§ **TASK ITEM**
Each line of the material beneath should be duplicated exactly.
** TASK DATA follows **
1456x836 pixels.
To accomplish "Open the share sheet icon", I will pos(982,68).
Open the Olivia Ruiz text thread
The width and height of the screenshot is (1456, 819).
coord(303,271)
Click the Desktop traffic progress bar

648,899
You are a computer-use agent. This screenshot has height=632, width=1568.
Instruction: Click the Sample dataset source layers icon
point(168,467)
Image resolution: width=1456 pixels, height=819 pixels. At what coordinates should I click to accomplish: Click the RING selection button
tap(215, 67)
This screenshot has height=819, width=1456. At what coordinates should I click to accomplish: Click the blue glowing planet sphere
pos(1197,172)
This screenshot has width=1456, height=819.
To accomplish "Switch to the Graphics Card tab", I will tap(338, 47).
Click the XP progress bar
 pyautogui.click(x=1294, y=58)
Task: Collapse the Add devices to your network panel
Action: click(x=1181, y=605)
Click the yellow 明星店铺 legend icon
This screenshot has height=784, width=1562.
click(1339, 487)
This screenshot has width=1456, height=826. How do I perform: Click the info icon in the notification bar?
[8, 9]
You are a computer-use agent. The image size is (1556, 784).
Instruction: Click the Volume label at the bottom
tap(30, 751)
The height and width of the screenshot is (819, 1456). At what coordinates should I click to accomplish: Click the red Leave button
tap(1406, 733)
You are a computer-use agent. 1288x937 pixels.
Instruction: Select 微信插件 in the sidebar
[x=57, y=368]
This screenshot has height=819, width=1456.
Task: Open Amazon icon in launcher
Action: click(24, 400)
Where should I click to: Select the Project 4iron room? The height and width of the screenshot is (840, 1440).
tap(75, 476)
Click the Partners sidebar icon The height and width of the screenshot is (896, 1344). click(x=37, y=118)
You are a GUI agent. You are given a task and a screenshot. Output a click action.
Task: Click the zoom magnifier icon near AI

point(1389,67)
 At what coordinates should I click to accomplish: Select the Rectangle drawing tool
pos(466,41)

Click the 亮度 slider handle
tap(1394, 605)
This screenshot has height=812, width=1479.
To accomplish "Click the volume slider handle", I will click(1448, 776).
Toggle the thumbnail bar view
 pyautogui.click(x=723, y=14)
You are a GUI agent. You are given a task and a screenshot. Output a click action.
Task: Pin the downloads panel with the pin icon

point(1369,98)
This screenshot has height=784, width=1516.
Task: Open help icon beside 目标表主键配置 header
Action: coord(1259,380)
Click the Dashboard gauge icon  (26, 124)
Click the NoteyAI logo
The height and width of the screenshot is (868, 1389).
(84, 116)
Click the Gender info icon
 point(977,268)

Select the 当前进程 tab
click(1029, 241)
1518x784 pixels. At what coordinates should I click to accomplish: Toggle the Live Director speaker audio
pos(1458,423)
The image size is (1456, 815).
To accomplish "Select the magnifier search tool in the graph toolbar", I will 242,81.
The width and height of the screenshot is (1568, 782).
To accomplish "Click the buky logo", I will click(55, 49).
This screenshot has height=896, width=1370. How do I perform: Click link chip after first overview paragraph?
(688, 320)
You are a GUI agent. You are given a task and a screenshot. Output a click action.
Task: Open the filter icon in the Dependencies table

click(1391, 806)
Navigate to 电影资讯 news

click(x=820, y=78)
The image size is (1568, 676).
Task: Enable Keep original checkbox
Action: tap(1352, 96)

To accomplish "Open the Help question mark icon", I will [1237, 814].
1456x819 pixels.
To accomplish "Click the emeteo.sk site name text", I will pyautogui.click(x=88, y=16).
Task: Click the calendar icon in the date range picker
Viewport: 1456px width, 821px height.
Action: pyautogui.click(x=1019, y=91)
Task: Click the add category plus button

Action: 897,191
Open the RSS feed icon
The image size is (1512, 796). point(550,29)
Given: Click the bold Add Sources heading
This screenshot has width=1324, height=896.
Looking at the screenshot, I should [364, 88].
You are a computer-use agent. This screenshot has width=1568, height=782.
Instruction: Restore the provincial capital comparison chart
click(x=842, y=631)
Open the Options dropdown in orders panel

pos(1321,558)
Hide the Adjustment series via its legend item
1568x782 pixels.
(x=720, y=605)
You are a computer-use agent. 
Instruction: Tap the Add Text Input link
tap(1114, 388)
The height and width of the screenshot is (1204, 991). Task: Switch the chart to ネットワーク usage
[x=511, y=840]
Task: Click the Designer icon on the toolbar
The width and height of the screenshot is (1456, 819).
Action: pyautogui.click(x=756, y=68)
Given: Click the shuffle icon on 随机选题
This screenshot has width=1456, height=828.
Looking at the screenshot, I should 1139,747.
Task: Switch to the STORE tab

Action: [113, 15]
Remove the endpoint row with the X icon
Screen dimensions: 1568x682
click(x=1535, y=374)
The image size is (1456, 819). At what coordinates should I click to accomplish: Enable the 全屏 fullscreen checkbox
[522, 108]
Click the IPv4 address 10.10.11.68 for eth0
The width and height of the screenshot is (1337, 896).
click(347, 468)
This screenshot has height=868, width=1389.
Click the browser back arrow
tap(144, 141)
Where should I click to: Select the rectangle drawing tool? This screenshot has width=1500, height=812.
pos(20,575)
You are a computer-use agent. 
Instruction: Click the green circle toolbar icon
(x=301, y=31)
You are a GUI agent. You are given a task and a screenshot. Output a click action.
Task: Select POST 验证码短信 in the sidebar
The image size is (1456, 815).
** End of TASK DATA **
§ **EXPECTED ANSWER**
1456x836 pixels.
To accomplish "Open the share sheet icon", I will pos(982,68).
Open the Olivia Ruiz text thread
The width and height of the screenshot is (1456, 819).
coord(303,271)
Click the Desktop traffic progress bar

648,899
You are a computer-use agent. This screenshot has height=632, width=1568.
Instruction: Click the Sample dataset source layers icon
point(168,467)
Image resolution: width=1456 pixels, height=819 pixels. At what coordinates should I click to accomplish: Click the RING selection button
tap(215, 67)
This screenshot has height=819, width=1456. At what coordinates should I click to accomplish: Click the blue glowing planet sphere
pos(1197,172)
This screenshot has width=1456, height=819.
To accomplish "Switch to the Graphics Card tab", I will tap(338, 47).
Click the XP progress bar
 pyautogui.click(x=1294, y=58)
Task: Collapse the Add devices to your network panel
Action: click(x=1181, y=605)
Click the yellow 明星店铺 legend icon
This screenshot has height=784, width=1562.
click(1339, 487)
This screenshot has width=1456, height=826. How do I perform: Click the info icon in the notification bar?
[8, 9]
You are a computer-use agent. The image size is (1556, 784).
Instruction: Click the Volume label at the bottom
tap(30, 751)
The height and width of the screenshot is (819, 1456). At what coordinates should I click to accomplish: Click the red Leave button
tap(1406, 733)
You are a computer-use agent. 1288x937 pixels.
Instruction: Select 微信插件 in the sidebar
[x=57, y=368]
This screenshot has height=819, width=1456.
Task: Open Amazon icon in launcher
Action: click(24, 400)
Where should I click to: Select the Project 4iron room? The height and width of the screenshot is (840, 1440).
tap(75, 476)
Click the Partners sidebar icon The height and width of the screenshot is (896, 1344). click(x=37, y=118)
You are a GUI agent. You are given a task and a screenshot. Output a click action.
Task: Click the zoom magnifier icon near AI

point(1389,67)
 At what coordinates should I click to accomplish: Select the Rectangle drawing tool
pos(466,41)

Click the 亮度 slider handle
tap(1394, 605)
This screenshot has height=812, width=1479.
To accomplish "Click the volume slider handle", I will click(1448, 776).
Toggle the thumbnail bar view
 pyautogui.click(x=723, y=14)
You are a GUI agent. You are given a task and a screenshot. Output a click action.
Task: Pin the downloads panel with the pin icon

point(1369,98)
This screenshot has height=784, width=1516.
Task: Open help icon beside 目标表主键配置 header
Action: coord(1259,380)
Click the Dashboard gauge icon  (26, 124)
Click the NoteyAI logo
The height and width of the screenshot is (868, 1389).
(84, 116)
Click the Gender info icon
 point(977,268)

Select the 当前进程 tab
click(1029, 241)
1518x784 pixels. At what coordinates should I click to accomplish: Toggle the Live Director speaker audio
pos(1458,423)
The image size is (1456, 815).
To accomplish "Select the magnifier search tool in the graph toolbar", I will 242,81.
The width and height of the screenshot is (1568, 782).
To accomplish "Click the buky logo", I will click(55, 49).
This screenshot has height=896, width=1370. How do I perform: Click link chip after first overview paragraph?
(688, 320)
You are a GUI agent. You are given a task and a screenshot. Output a click action.
Task: Open the filter icon in the Dependencies table

click(1391, 806)
Navigate to 电影资讯 news

click(x=820, y=78)
The image size is (1568, 676).
Task: Enable Keep original checkbox
Action: tap(1352, 96)

To accomplish "Open the Help question mark icon", I will [1237, 814].
1456x819 pixels.
To accomplish "Click the emeteo.sk site name text", I will pyautogui.click(x=88, y=16).
Task: Click the calendar icon in the date range picker
Viewport: 1456px width, 821px height.
Action: pyautogui.click(x=1019, y=91)
Task: Click the add category plus button

Action: 897,191
Open the RSS feed icon
The image size is (1512, 796). point(550,29)
Given: Click the bold Add Sources heading
This screenshot has width=1324, height=896.
Looking at the screenshot, I should [364, 88].
You are a computer-use agent. This screenshot has width=1568, height=782.
Instruction: Restore the provincial capital comparison chart
click(x=842, y=631)
Open the Options dropdown in orders panel

pos(1321,558)
Hide the Adjustment series via its legend item
1568x782 pixels.
(x=720, y=605)
You are a computer-use agent. 
Instruction: Tap the Add Text Input link
tap(1114, 388)
The height and width of the screenshot is (1204, 991). Task: Switch the chart to ネットワーク usage
[x=511, y=840]
Task: Click the Designer icon on the toolbar
The width and height of the screenshot is (1456, 819).
Action: pyautogui.click(x=756, y=68)
Given: Click the shuffle icon on 随机选题
This screenshot has width=1456, height=828.
Looking at the screenshot, I should 1139,747.
Task: Switch to the STORE tab

Action: [113, 15]
Remove the endpoint row with the X icon
Screen dimensions: 1568x682
click(x=1535, y=374)
The image size is (1456, 819). At what coordinates should I click to accomplish: Enable the 全屏 fullscreen checkbox
[522, 108]
Click the IPv4 address 10.10.11.68 for eth0
The width and height of the screenshot is (1337, 896).
click(347, 468)
This screenshot has height=868, width=1389.
Click the browser back arrow
tap(144, 141)
Where should I click to: Select the rectangle drawing tool? This screenshot has width=1500, height=812.
pos(20,575)
You are a computer-use agent. 
Instruction: Click the green circle toolbar icon
(x=301, y=31)
You are a GUI agent. You are given a task and a screenshot. Output a click action.
Task: Select POST 验证码短信 in the sidebar
The image size is (1456, 815).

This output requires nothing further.